The Employment Appeal Tribunal ruled that it was a protected disclosure. As it affected a group of employees it could be argued that it was in the public interest.

Action:

• If there is a contractual dispute relating to a group of employees it is likely that it will be seen as a protected disclosure.

• Never dismiss an employee for making a protected disclosure.


Grandparents’ Leave

The topic of Shared Grandparental Leave has recently hit the headlines. This is a proposal that has been put forward by the government, in response to the growing number of grandparents who are helping out with childcare.

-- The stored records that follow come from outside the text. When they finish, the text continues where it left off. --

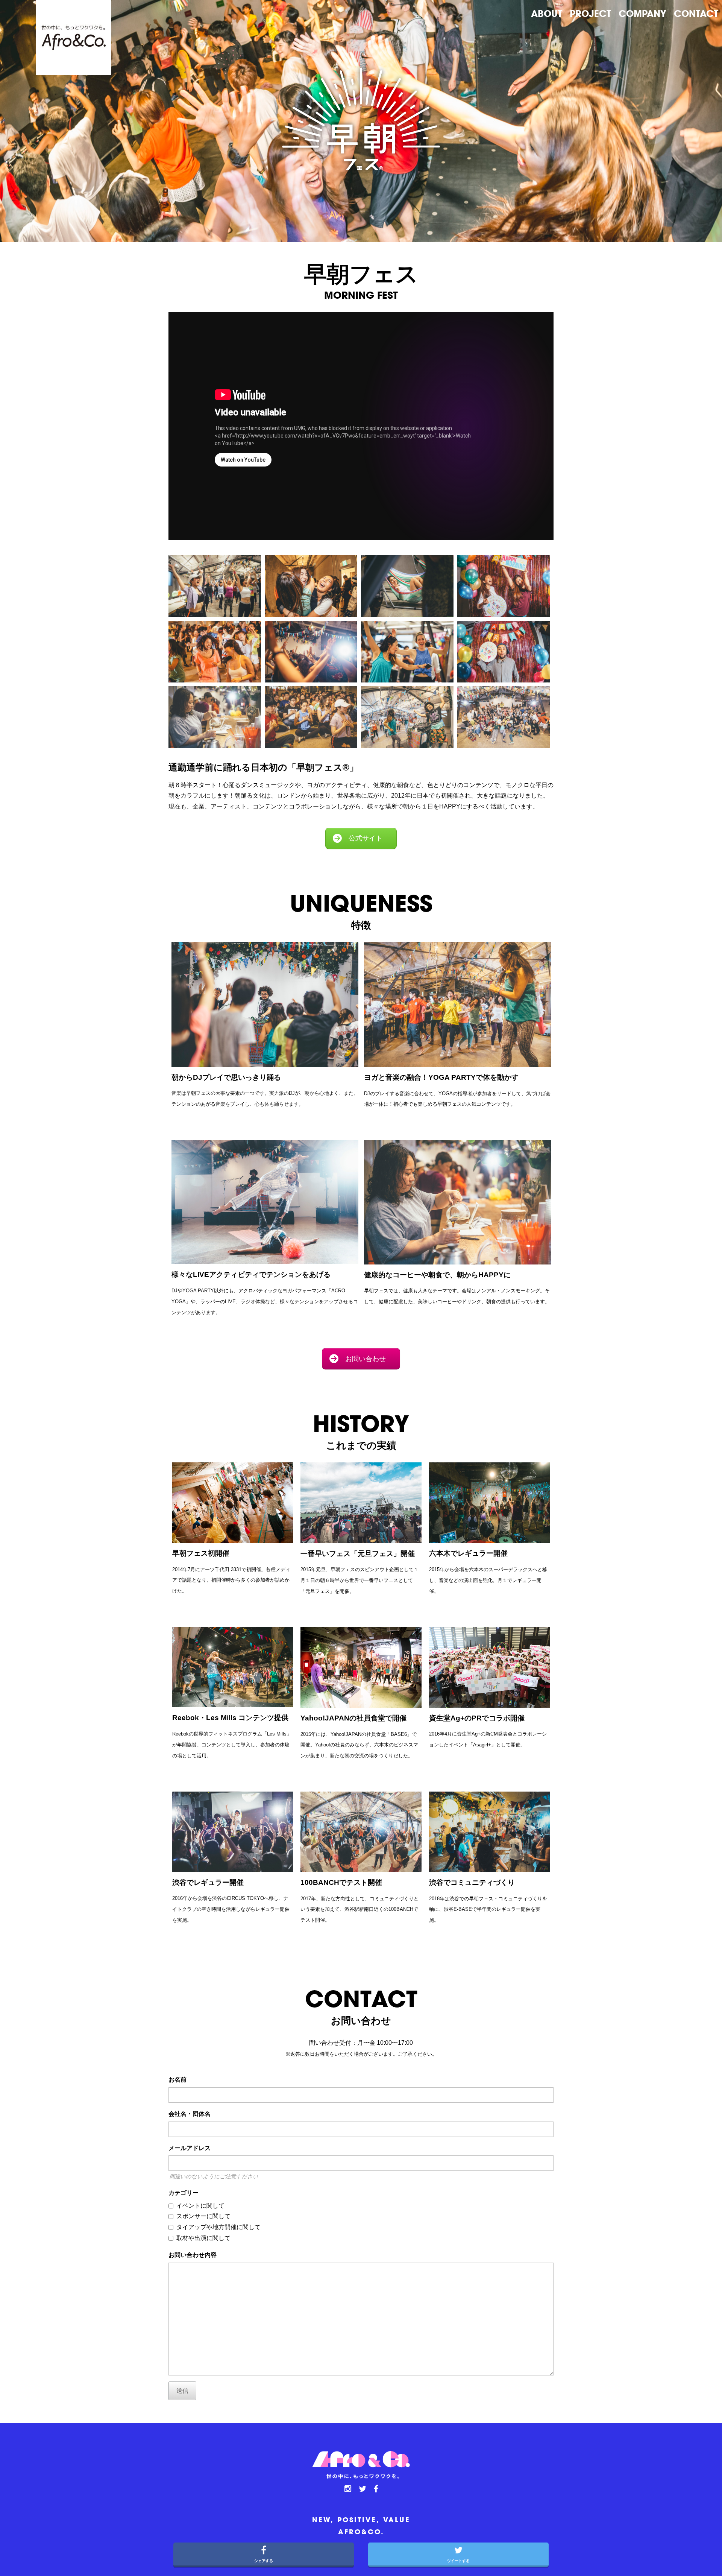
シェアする (263, 2561)
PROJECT (590, 14)
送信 (182, 2391)
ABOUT (546, 14)
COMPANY (642, 14)
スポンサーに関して (203, 2216)
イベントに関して (200, 2205)
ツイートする (458, 2561)
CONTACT (696, 14)
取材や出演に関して (203, 2238)
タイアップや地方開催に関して (218, 2227)
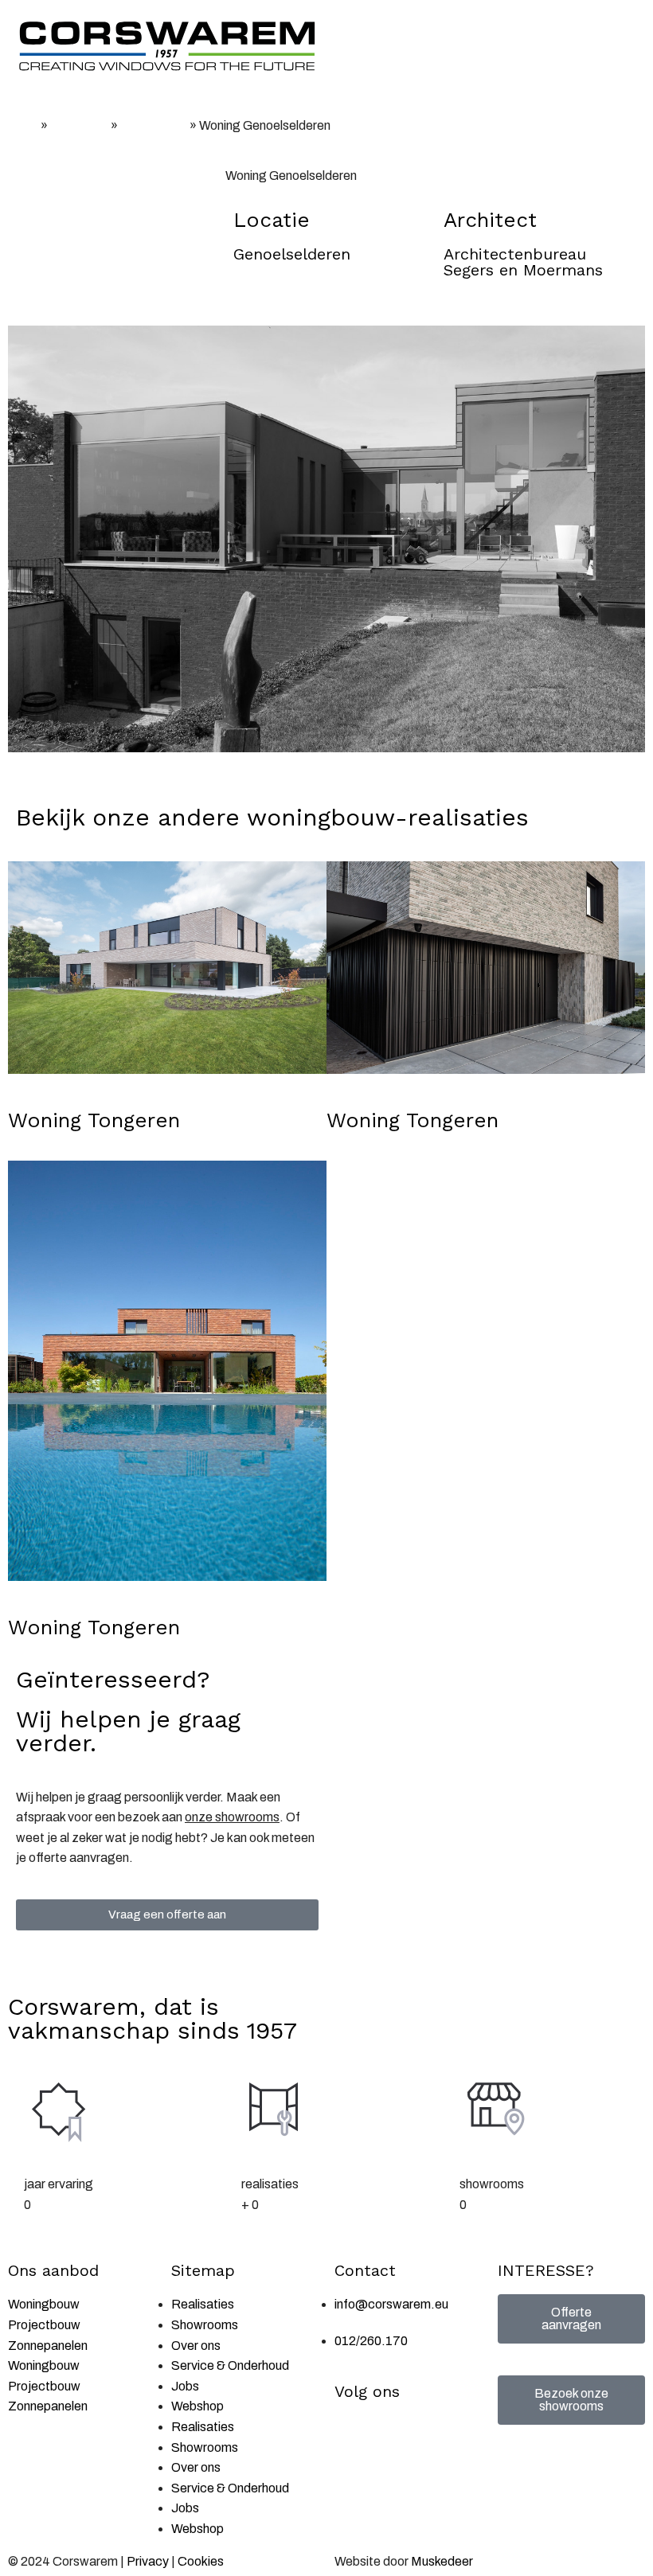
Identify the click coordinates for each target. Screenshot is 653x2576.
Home (23, 126)
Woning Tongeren (94, 1120)
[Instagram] (396, 2435)
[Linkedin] (439, 2435)
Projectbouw (44, 2325)
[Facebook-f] (354, 2435)
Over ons (196, 2345)
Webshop (197, 2406)
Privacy (148, 2561)
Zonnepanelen (48, 2345)
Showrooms (204, 2325)
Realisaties (79, 126)
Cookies (201, 2561)
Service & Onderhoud (230, 2365)
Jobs (185, 2386)
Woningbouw (153, 126)
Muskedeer (442, 2561)
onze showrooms (232, 1817)
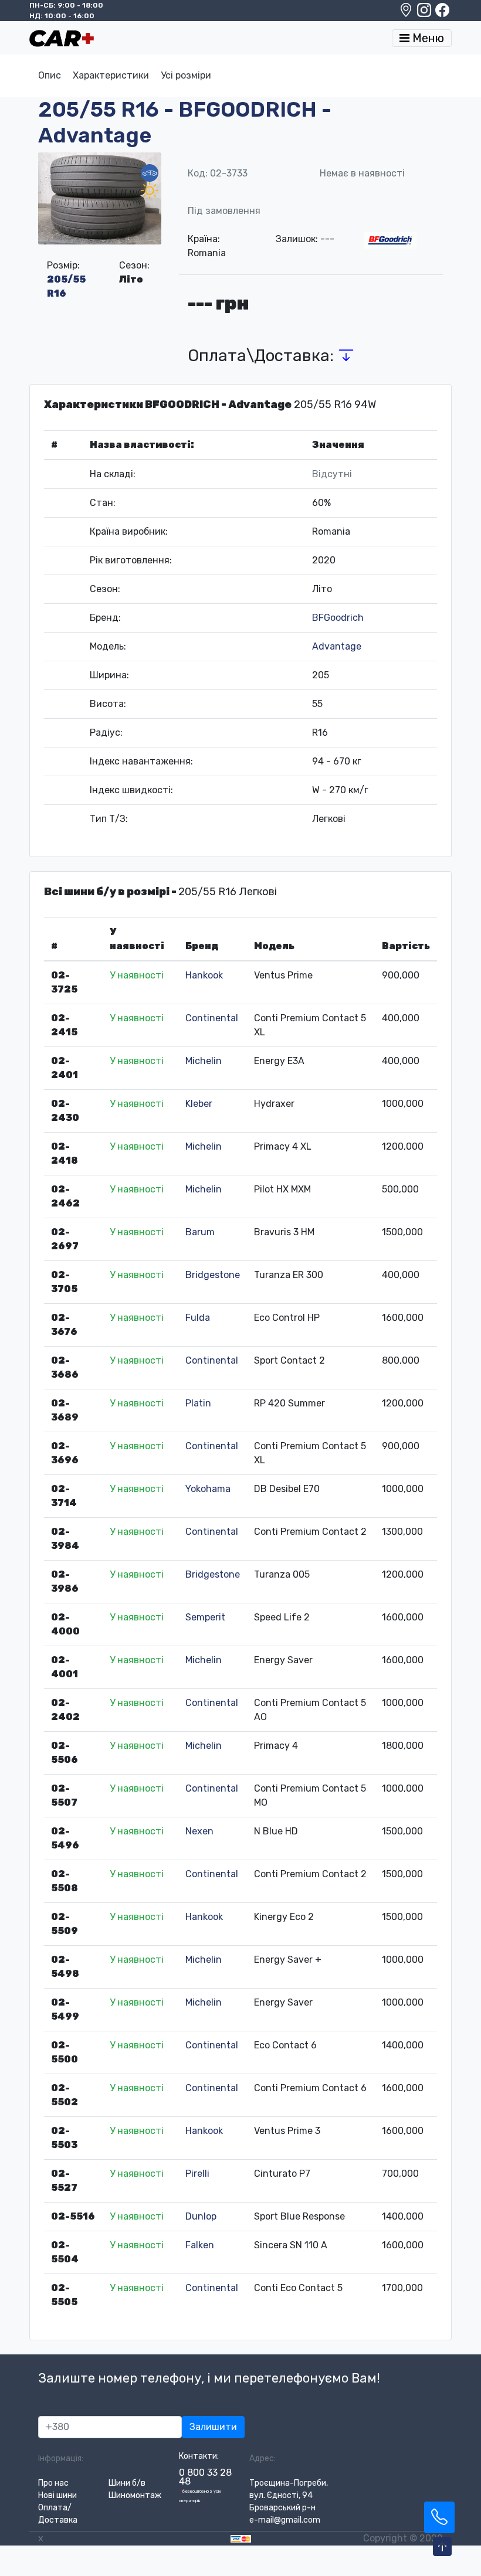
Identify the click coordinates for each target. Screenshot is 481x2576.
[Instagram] (425, 13)
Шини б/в (127, 2483)
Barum (200, 1232)
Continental (211, 1018)
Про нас (53, 2483)
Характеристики (111, 75)
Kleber (198, 1103)
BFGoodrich (338, 617)
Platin (198, 1403)
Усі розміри (186, 75)
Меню (426, 38)
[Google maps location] (407, 13)
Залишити (213, 2426)
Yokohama (208, 1488)
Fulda (197, 1317)
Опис (49, 75)
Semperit (205, 1617)
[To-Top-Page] (442, 2547)
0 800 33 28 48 (205, 2477)
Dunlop (200, 2216)
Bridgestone (212, 1274)
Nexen (199, 1831)
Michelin (203, 1060)
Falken (199, 2245)
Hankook (204, 975)
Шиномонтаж (135, 2495)
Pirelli (197, 2173)
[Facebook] (442, 13)
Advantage (336, 646)
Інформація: (60, 2458)
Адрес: (262, 2458)
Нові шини (57, 2495)
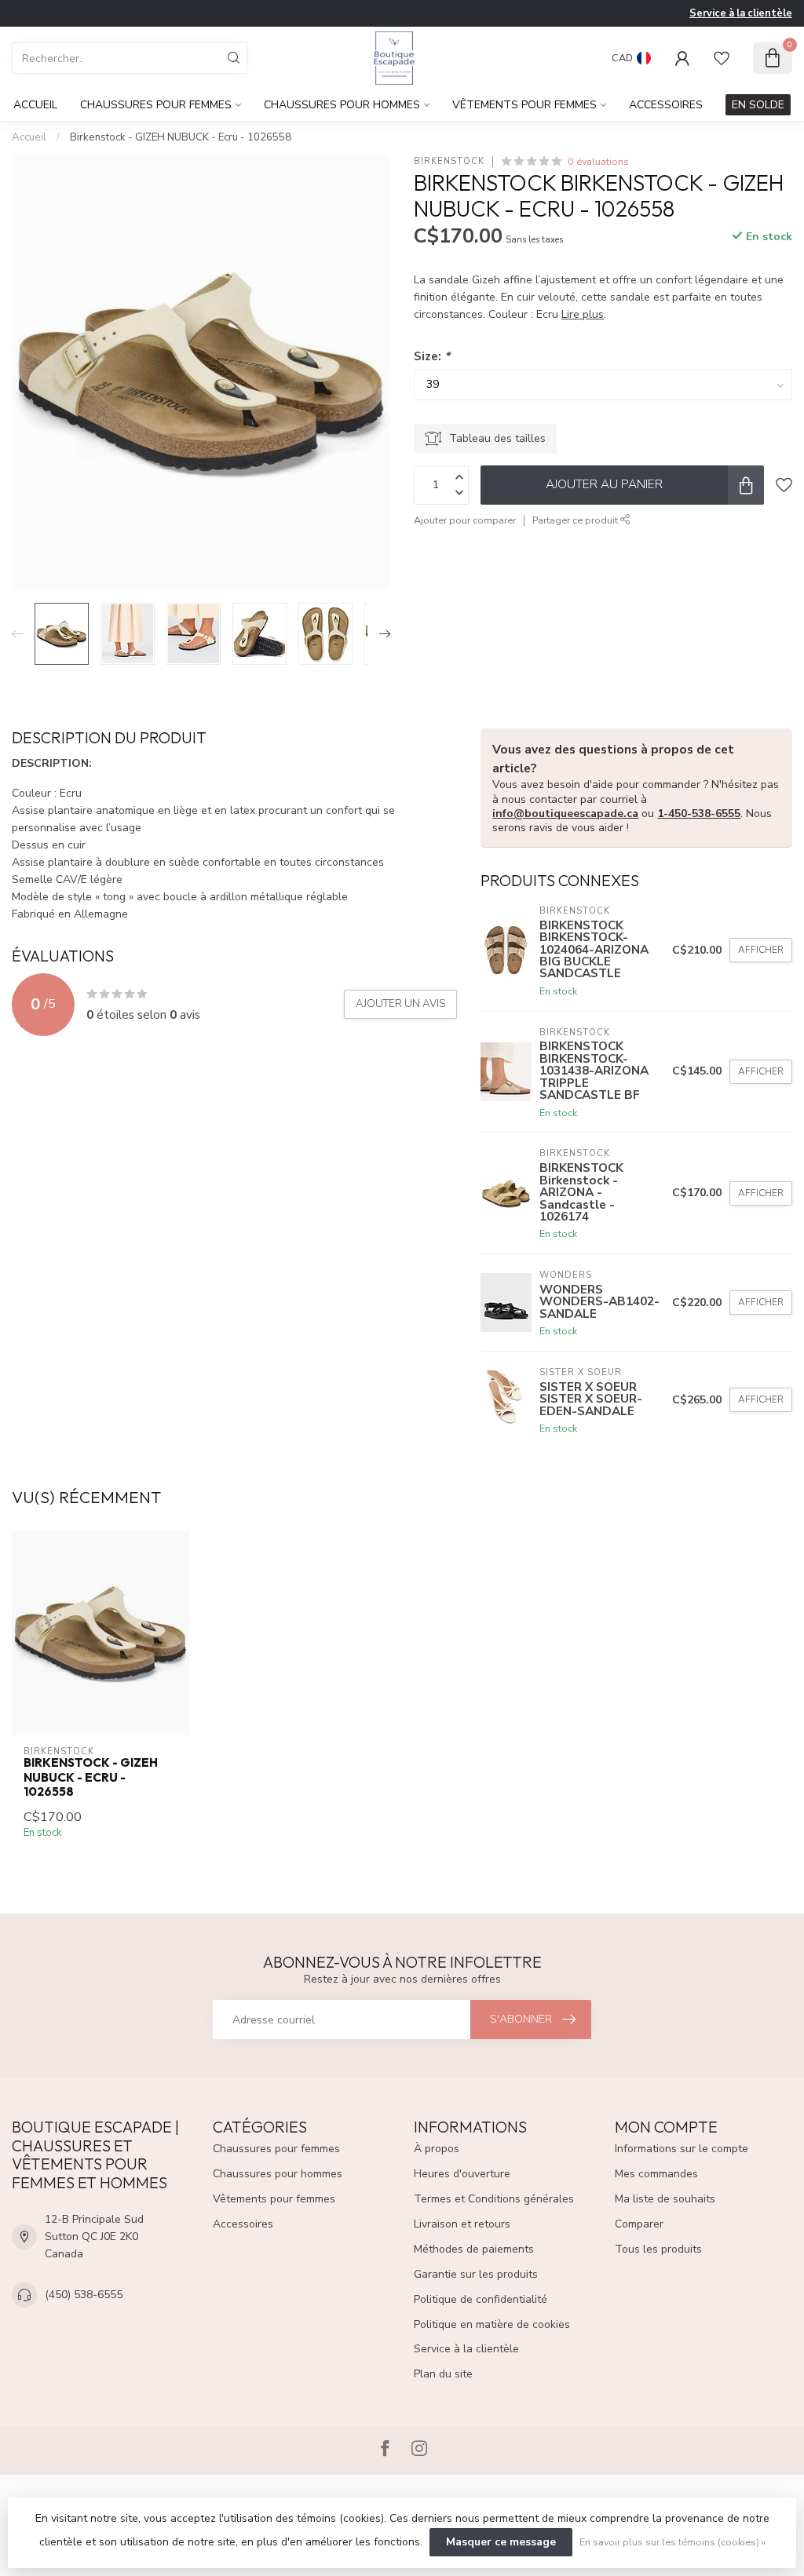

However, the proposal to extend Shared Parental Leave to include grandparents will not take effect until 2018, and it will only affect working grandparents. At present there are no details about how this will work, it will be open for consultation in the first half of 2016.
In the meantime, it is important to remember that grandparents can make a request for flexible working, in the same way as all employees, if they have at least 26 weeks’ continuous service and have not made a similar request in the last 12 months. Of course, any request that is made is usually a permanent change to the contract of employment, but you could agree with an employee that a change is for a specific period of time if that is suitable for both of you. Agreeing to some level of flexibility could be useful for both you and the employee, as it keeps the employee’s skills in your organisation whilst allowing them to meet their family responsibilities.